15 de agosto de 2013

quando eu decidi abandonar, não foi proposital.

sabe quando você vai vivendo a vida normalmente e as coisas vão se ajustando de tal maneira que não tem como continuar carregando certas coisas na bolsa? não que essas coisas pesassem. não é isso. é que tinham mais objetos para carregar para um lado e para o outro e, inevitavelmente, outros tiveram de ficar no guarda-roupas.

pesado mesmo é saber lidar com o que você sempre quis. caminhar na direção que você julga estar certa e te satisfazer, requer, necessariamente, deixar pegadas no caminho.

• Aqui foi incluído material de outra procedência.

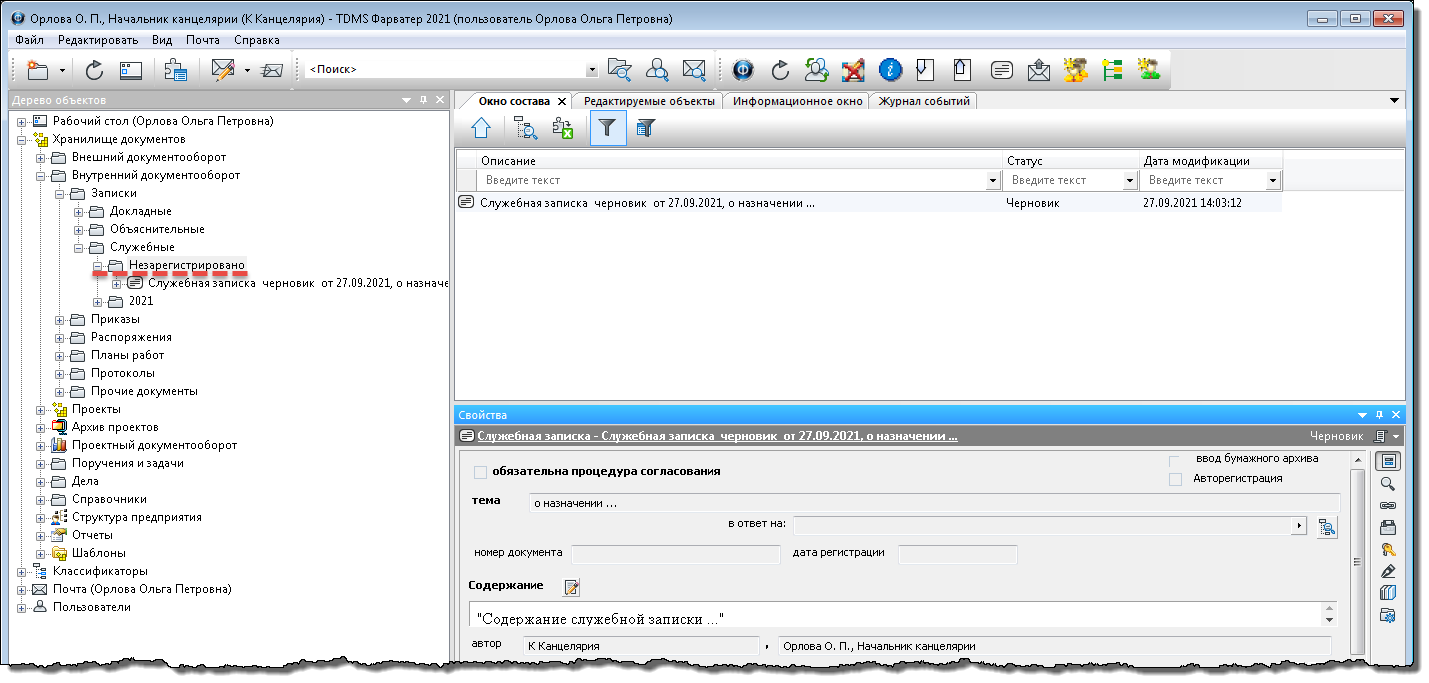Click the compose mail icon with pencil
The height and width of the screenshot is (683, 1429).
click(x=222, y=70)
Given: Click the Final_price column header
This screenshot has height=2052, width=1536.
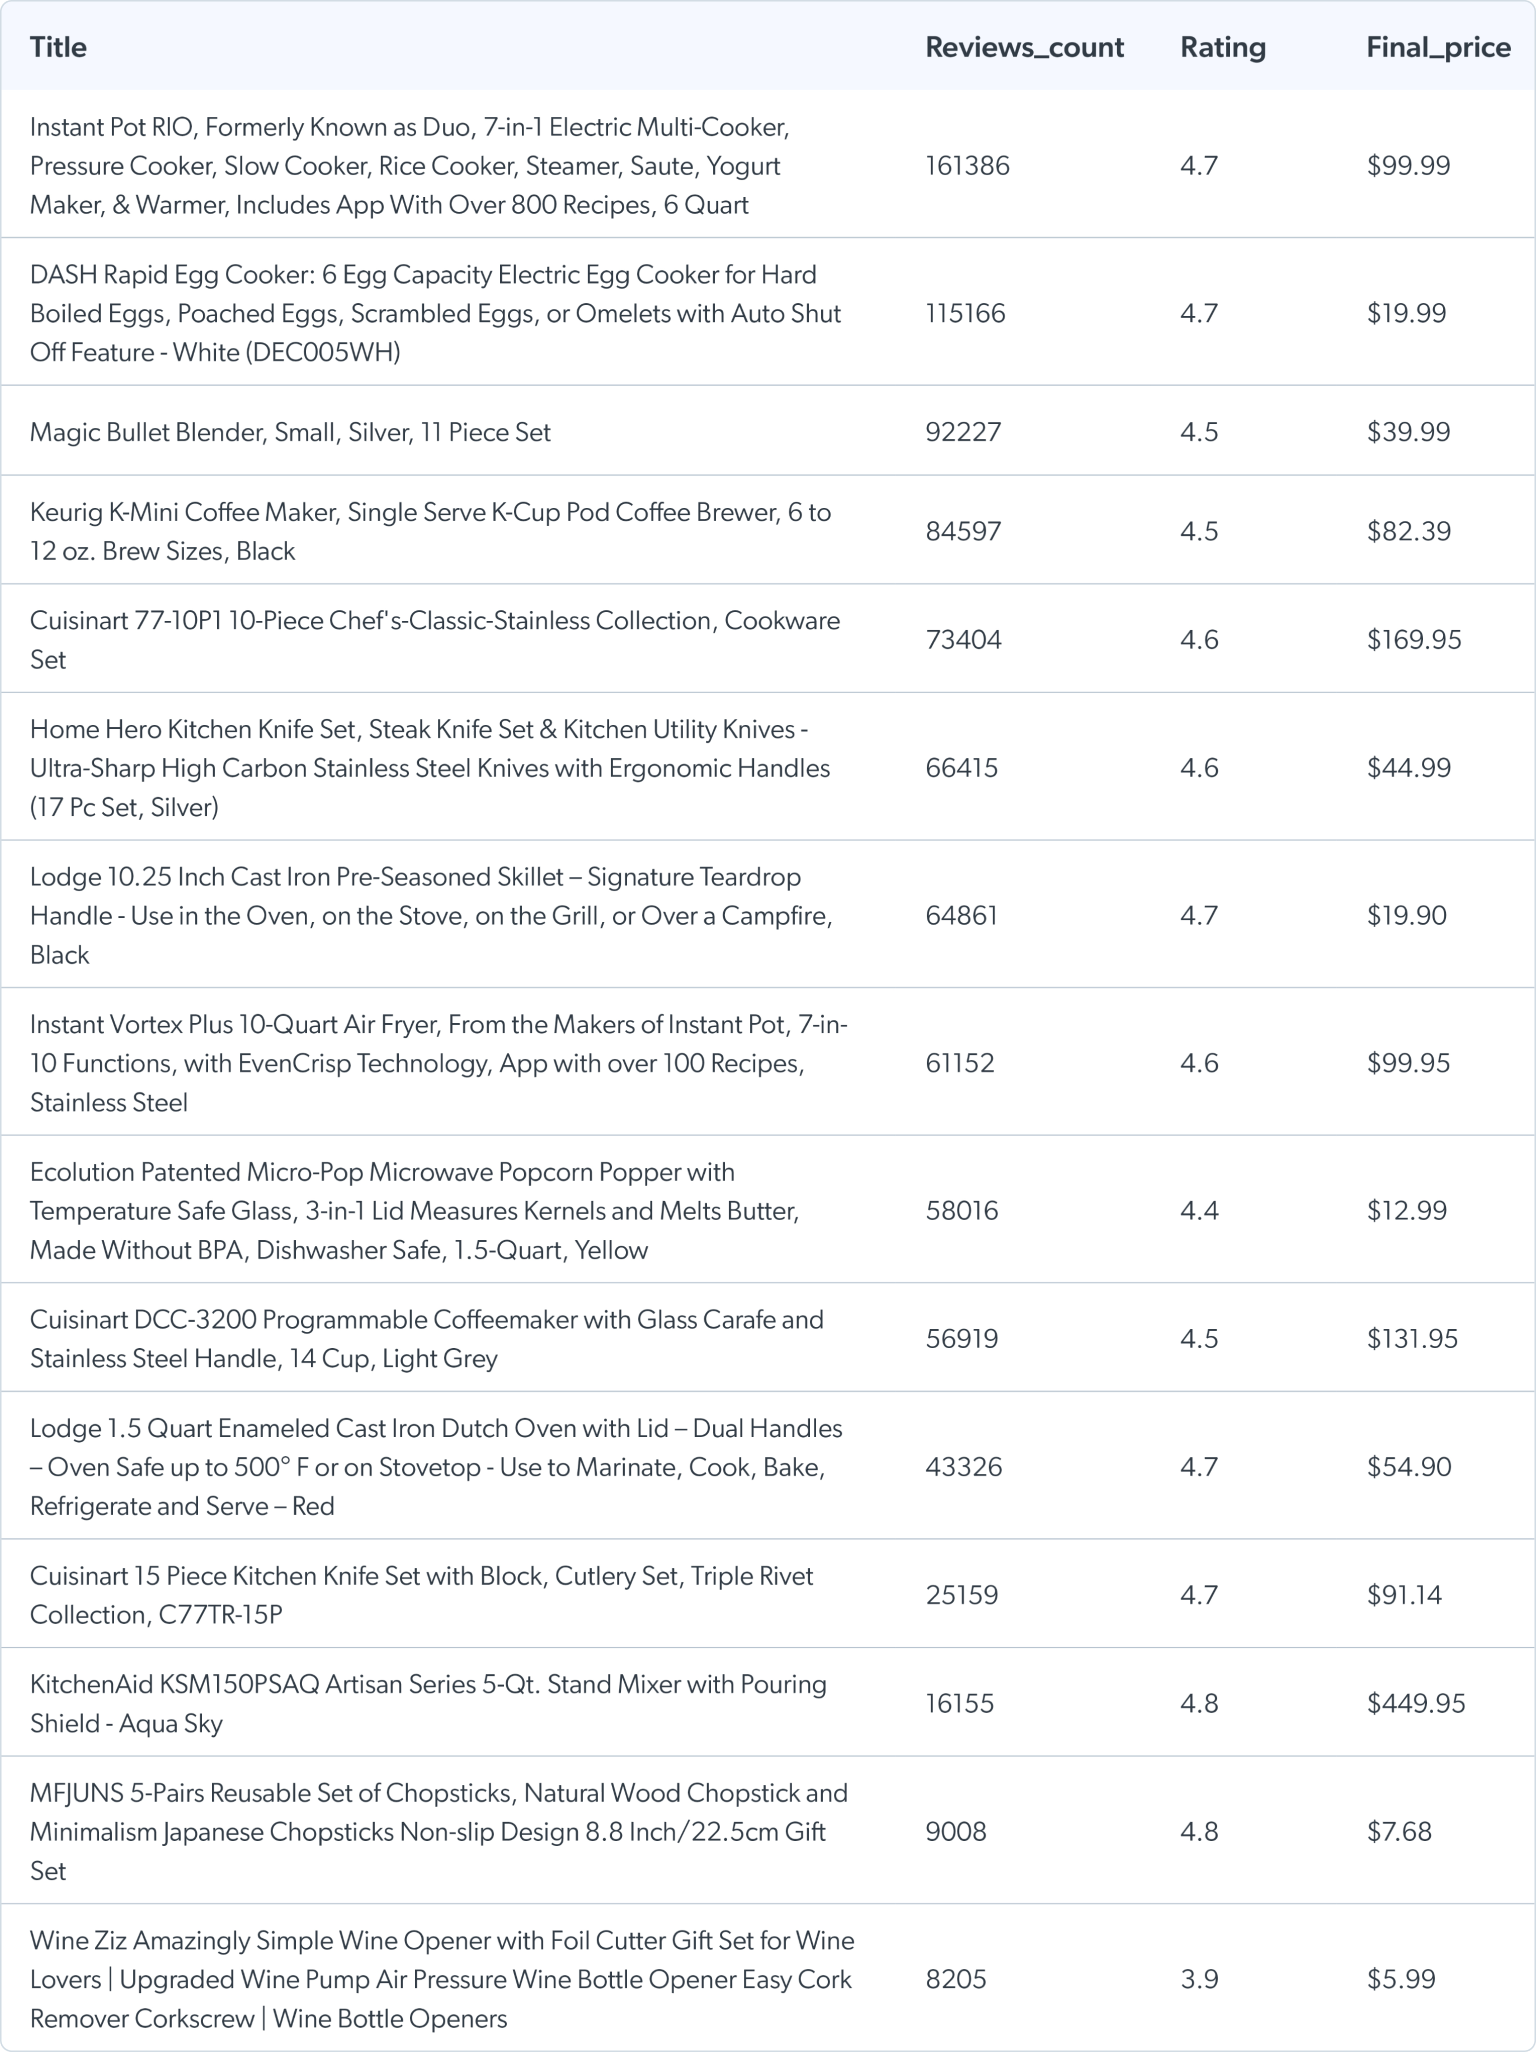Looking at the screenshot, I should tap(1438, 48).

estou aprendendo poesia. mas é daquelas que não se escreve, não se fala, nem se fotografa. nem muito menos se fotografa. é uma poesia só do sentir que tem a consistência de um vento forte ou o som de um beijo no rosto. nem cabe mais ficar falando sobre uma memória que não há, porque essa afirmação já é tão demodê... o que cabe agora, é tudo.

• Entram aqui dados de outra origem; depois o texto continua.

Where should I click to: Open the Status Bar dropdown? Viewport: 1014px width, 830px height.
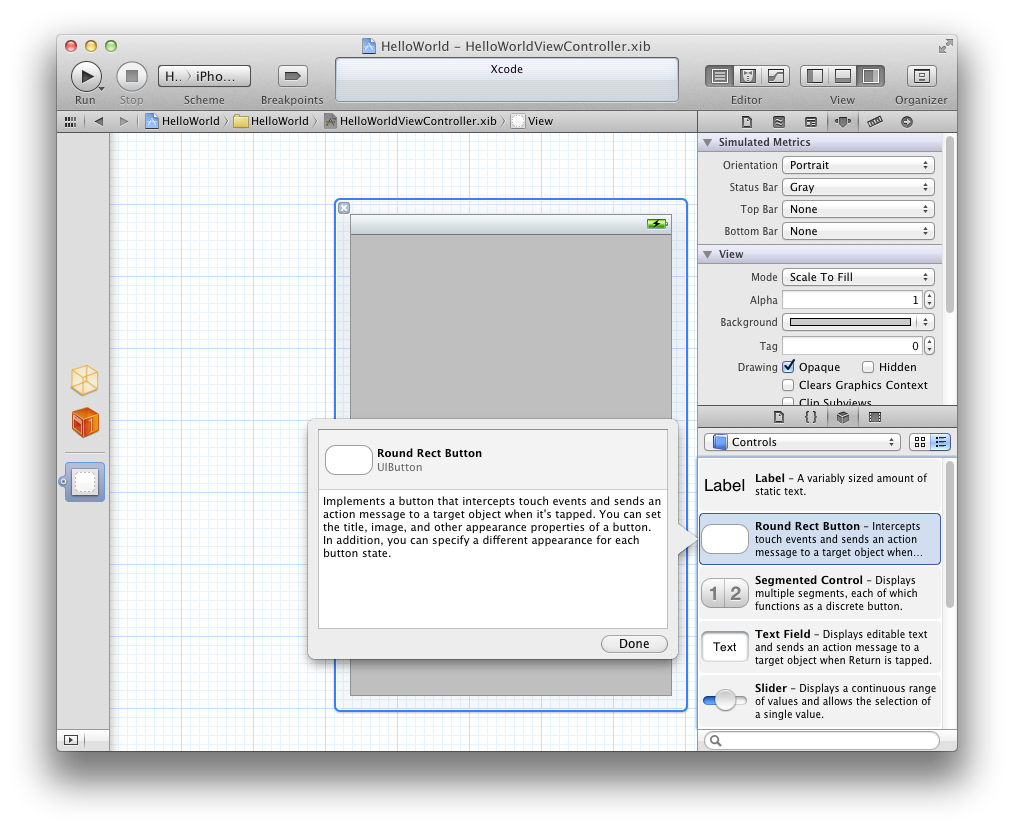tap(857, 187)
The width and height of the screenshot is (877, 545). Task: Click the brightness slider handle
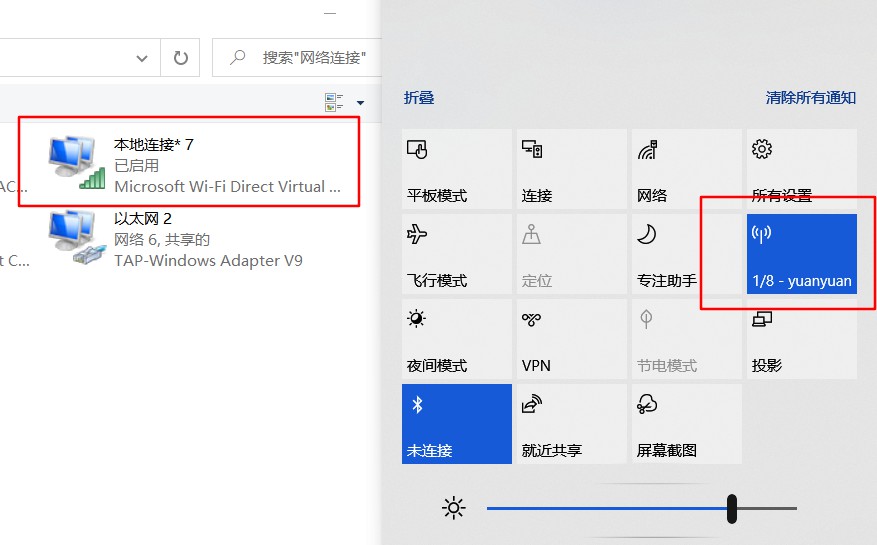(x=732, y=508)
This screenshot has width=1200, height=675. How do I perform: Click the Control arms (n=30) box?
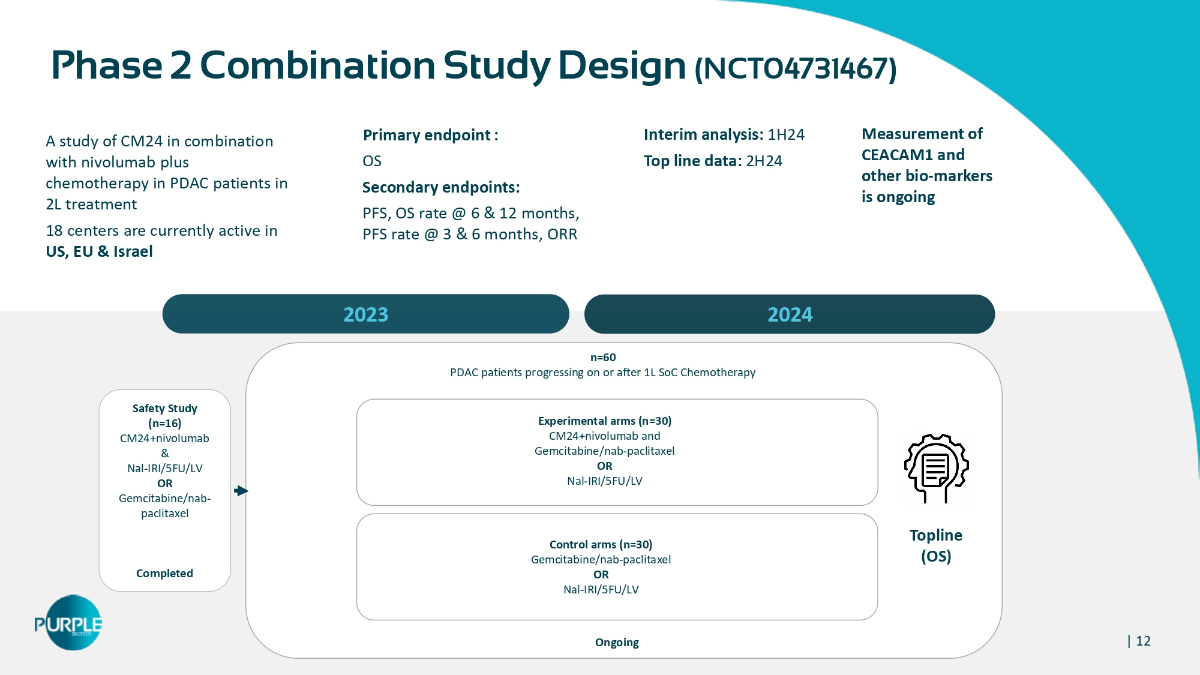click(616, 566)
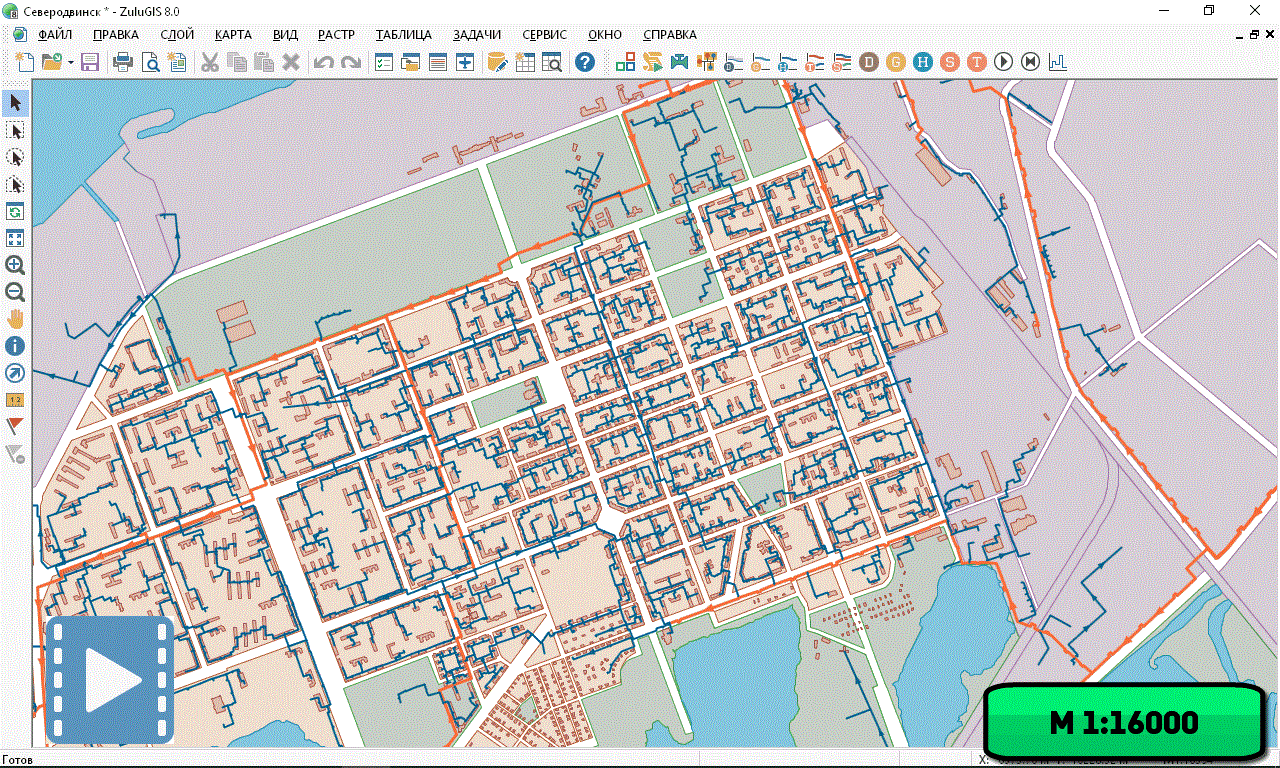Click the blue H circle icon

(x=923, y=62)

a caixa de papelão de achados e perdidos tá só crescendo. toda vida foi assim, porque agora haveria de ser diferente? toda vida eu tive esse negócio de ir conseguindo conquistar o que eu queria, ou achava que queria. vivi tão intensamente tantas das coisas que hoje me injetam para uma outra força. me vejo no meio desse puxa e trás de cordões coloridos e resistentes, e eu como uma doida do pão sem saber bem pra onde ir, mas querendo ficar nos dois cantos.

só que eu não vou para os dois lados, nem vou ficar mais destilado. vou pro lado de lá e levo comigo o que eu puder.